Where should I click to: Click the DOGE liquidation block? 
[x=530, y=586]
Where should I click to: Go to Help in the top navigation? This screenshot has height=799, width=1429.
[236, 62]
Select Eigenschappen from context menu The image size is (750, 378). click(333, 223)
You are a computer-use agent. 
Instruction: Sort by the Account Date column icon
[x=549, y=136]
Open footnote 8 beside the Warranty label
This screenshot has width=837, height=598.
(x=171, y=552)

---

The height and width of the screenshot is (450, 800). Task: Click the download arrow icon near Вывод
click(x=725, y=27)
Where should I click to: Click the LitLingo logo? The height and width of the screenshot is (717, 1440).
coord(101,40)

→ **How to complete this task**
Using the entries above, give back exactly the line containing "Where should I click to: Go", the line containing "Open footnote 8 beside the Warranty label", and every line between them, and nothing else.

→ **Output for this exercise**
Where should I click to: Go to Help in the top navigation? This screenshot has height=799, width=1429.
[236, 62]
Select Eigenschappen from context menu The image size is (750, 378). click(333, 223)
You are a computer-use agent. 
Instruction: Sort by the Account Date column icon
[x=549, y=136]
Open footnote 8 beside the Warranty label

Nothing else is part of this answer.